§ **TASK OBJECTIVE**
Reproduce the listing lines starting with the line with "You are a computer-use agent. Screen" and going on through the line with "Open the 查看公告", changing "Given:" to "Goal:" and leaving all else as it stands.

#### EXTRACTED DATA ####

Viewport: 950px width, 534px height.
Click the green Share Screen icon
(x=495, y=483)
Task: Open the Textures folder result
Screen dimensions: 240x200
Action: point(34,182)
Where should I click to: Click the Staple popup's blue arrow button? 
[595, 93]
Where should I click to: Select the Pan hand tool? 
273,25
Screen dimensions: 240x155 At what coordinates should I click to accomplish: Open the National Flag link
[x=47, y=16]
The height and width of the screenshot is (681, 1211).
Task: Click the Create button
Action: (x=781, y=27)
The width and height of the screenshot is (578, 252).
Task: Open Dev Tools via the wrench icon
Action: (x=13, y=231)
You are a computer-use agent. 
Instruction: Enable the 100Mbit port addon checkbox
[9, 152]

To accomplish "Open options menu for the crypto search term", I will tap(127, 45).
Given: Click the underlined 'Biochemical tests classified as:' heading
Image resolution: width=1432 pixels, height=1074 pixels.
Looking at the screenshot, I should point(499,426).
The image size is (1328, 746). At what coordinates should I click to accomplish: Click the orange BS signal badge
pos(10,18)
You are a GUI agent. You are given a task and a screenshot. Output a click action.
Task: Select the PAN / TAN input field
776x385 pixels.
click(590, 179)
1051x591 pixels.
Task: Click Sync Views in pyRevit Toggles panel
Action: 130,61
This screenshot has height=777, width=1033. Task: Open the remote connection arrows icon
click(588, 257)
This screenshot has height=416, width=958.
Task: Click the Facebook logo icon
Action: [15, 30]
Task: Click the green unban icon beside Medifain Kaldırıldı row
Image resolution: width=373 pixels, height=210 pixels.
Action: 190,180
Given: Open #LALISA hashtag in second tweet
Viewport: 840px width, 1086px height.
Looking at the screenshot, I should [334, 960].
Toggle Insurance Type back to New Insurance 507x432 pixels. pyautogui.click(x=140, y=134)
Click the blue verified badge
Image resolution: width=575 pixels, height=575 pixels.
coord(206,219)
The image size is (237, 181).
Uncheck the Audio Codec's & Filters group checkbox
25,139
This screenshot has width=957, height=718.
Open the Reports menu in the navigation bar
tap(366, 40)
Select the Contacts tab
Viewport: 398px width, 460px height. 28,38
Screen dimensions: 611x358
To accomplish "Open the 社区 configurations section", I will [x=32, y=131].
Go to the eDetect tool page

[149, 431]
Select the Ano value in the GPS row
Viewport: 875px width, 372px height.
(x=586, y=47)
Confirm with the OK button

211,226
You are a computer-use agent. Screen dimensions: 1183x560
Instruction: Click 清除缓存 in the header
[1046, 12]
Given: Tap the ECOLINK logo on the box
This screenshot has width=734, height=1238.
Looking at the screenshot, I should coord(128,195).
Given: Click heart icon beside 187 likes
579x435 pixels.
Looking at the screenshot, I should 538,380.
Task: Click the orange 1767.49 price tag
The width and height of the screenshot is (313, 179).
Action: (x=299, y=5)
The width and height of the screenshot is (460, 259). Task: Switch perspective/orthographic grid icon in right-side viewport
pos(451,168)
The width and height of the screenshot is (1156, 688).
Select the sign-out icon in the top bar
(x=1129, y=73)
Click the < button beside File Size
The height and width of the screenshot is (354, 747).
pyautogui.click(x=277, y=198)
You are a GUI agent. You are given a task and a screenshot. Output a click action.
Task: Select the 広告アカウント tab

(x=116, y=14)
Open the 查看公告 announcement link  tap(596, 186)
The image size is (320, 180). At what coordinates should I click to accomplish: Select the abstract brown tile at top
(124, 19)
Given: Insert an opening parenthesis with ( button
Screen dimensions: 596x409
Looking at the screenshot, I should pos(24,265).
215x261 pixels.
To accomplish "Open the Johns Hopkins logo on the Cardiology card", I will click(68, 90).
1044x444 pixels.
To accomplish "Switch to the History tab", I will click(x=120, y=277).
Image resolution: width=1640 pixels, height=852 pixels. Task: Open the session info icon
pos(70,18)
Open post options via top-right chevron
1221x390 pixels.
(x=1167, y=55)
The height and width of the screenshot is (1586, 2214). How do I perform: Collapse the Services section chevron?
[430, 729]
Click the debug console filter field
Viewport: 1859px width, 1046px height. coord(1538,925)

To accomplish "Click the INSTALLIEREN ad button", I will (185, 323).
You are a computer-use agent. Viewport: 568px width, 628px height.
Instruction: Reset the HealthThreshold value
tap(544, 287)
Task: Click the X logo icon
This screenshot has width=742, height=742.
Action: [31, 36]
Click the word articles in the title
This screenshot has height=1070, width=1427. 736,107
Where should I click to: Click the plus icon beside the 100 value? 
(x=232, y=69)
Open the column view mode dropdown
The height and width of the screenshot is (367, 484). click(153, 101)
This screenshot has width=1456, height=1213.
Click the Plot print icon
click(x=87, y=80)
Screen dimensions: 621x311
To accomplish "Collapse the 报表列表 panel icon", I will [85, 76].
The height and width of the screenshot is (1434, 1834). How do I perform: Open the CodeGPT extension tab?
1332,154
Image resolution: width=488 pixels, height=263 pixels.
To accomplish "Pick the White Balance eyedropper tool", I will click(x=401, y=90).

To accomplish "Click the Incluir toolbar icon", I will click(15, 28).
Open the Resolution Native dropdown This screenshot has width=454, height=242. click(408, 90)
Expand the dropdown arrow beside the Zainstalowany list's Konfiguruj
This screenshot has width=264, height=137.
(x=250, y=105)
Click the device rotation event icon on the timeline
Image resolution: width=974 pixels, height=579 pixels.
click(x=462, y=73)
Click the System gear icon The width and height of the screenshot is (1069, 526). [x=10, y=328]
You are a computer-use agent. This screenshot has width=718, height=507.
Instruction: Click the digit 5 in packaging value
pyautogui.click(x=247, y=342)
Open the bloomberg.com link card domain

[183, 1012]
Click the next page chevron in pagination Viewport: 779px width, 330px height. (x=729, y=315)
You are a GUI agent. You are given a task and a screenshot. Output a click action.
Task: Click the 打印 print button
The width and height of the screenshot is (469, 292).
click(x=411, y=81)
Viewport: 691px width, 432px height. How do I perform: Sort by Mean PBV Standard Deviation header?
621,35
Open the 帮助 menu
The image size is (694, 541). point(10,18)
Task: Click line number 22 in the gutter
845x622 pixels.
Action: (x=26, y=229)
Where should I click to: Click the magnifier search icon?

####

§ **ANSWER TO THIS PROBLEM**
You are a computer-use agent. Screen dimensions: 1183x560
Instruction: Click 清除缓存 in the header
[1046, 12]
Goal: Tap the ECOLINK logo on the box
This screenshot has width=734, height=1238.
Looking at the screenshot, I should coord(128,195).
Goal: Click heart icon beside 187 likes
579x435 pixels.
Looking at the screenshot, I should 538,380.
Task: Click the orange 1767.49 price tag
The width and height of the screenshot is (313, 179).
Action: (x=299, y=5)
The width and height of the screenshot is (460, 259). Task: Switch perspective/orthographic grid icon in right-side viewport
pos(451,168)
The width and height of the screenshot is (1156, 688).
Select the sign-out icon in the top bar
(x=1129, y=73)
Click the < button beside File Size
The height and width of the screenshot is (354, 747).
pyautogui.click(x=277, y=198)
You are a GUI agent. You are given a task and a screenshot. Output a click action.
Task: Select the 広告アカウント tab

(x=116, y=14)
Open the 查看公告 announcement link  tap(596, 186)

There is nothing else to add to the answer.